## Exercise instructions
Return the part of the post about the Seattle windstorm and Bear Cub from "Sun's up in" up to and including "a different good.", word for word.

## Quoted passage
═══
Sun's up in Seattle... just barely. Last night there was a windstorm so strong it folded up the patio furniture and threw it all over the yard. I slept on and off and was up before 6. I must still be on Texas Time. Maybe with this guy...
This is Bear Cub. Once upon a time, he was a lost and scared dog and a sweet family took him in and gave him a home, sort of filling a place that was left when a scrappy, adventurous little terrier was lost. You can never quite replace a beloved animal. No two are alike in the ways that they get into your heart and your life. You think you know how an animal is supposed to work and then another one comes along and turns everything you know about them upside down. And it's all good... it's just a different good.
═══
## Information
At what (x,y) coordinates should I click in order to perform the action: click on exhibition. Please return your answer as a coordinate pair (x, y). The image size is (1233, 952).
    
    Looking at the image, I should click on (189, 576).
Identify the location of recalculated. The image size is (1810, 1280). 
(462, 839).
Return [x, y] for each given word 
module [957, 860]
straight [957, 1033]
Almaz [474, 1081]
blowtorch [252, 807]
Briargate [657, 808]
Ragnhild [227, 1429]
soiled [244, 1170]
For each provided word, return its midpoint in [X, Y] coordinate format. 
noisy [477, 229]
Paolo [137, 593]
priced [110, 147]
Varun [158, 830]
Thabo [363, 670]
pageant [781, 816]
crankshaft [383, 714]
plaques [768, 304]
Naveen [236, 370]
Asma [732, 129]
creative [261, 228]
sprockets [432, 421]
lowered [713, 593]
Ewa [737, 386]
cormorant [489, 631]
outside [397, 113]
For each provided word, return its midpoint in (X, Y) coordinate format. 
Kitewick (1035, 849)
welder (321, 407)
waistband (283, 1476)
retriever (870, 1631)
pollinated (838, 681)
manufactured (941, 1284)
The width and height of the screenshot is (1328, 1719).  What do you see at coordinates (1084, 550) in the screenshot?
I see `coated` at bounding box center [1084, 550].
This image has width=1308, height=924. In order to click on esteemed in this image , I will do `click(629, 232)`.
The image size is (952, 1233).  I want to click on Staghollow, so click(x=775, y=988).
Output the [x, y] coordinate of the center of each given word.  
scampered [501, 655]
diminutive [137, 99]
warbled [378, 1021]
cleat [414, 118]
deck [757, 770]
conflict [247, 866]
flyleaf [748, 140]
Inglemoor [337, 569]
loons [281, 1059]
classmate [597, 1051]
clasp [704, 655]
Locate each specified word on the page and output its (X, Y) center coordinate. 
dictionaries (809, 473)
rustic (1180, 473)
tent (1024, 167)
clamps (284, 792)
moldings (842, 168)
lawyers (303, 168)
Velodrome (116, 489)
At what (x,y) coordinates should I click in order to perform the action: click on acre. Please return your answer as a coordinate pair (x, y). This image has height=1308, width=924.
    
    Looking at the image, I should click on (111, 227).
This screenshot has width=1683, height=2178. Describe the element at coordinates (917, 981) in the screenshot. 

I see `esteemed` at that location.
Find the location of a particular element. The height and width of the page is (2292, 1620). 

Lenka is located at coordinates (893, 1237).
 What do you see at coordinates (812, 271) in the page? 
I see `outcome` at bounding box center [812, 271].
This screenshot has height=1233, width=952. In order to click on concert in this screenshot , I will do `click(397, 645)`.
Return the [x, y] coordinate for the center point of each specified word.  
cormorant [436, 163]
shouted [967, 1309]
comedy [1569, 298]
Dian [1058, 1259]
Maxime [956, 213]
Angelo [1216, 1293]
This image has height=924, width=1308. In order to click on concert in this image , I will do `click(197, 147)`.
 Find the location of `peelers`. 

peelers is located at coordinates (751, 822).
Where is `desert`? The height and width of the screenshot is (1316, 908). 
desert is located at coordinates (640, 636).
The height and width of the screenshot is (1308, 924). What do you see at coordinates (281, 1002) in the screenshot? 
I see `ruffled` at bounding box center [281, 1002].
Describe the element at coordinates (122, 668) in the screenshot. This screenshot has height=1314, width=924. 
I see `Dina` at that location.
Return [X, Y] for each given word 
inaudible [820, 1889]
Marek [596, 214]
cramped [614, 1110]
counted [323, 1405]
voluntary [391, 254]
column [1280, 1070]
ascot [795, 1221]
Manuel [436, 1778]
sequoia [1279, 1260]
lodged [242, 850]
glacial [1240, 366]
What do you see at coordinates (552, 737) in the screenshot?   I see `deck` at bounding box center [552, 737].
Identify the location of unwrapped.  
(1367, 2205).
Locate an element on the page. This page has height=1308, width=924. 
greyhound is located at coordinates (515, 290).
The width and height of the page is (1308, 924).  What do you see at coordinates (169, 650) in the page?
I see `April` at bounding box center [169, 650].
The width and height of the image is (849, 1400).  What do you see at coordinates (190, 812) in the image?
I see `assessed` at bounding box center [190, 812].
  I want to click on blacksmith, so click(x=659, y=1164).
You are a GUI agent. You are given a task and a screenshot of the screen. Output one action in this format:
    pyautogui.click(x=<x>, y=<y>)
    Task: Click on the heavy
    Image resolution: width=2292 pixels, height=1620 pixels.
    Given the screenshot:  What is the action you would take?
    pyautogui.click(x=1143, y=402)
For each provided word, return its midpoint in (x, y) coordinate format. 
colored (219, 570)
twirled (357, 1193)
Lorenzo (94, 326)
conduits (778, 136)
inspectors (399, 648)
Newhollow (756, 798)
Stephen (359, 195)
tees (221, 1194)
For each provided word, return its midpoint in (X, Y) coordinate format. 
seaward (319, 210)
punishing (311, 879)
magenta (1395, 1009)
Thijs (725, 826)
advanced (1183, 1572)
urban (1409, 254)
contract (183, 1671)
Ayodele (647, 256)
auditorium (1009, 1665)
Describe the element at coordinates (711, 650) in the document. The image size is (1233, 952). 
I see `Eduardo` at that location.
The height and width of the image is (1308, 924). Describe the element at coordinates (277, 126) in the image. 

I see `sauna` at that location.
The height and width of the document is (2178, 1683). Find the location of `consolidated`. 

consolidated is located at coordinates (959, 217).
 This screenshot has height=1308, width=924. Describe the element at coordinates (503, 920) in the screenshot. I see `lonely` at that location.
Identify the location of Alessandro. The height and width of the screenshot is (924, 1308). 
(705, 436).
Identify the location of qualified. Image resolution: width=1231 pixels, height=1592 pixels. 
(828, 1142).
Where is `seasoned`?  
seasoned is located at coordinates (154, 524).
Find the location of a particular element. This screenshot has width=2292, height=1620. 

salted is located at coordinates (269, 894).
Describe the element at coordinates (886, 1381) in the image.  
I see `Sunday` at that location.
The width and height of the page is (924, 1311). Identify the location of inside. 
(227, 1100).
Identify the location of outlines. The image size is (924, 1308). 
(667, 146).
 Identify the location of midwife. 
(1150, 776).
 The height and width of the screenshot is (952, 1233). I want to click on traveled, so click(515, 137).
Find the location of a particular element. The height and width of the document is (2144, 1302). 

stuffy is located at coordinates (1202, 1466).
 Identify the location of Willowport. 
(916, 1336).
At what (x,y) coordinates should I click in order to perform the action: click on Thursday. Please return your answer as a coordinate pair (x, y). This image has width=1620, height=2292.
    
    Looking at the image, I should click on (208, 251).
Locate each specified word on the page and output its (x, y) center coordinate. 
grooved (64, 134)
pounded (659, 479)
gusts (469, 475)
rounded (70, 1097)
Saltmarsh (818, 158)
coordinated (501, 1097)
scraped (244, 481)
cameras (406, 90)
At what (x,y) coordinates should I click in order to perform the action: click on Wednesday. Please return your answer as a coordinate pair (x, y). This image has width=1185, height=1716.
═══
## Task answer
Sun's up in Seattle... just barely. Last night there was a windstorm so strong it folded up the patio furniture and threw it all over the yard. I slept on and off and was up before 6. I must still be on Texas Time. Maybe with this guy...
This is Bear Cub. Once upon a time, he was a lost and scared dog and a sweet family took him in and gave him a home, sort of filling a place that was left when a scrappy, adventurous little terrier was lost. You can never quite replace a beloved animal. No two are alike in the ways that they get into your heart and your life. You think you know how an animal is supposed to work and then another one comes along and turns everything you know about them upside down. And it's all good... it's just a different good.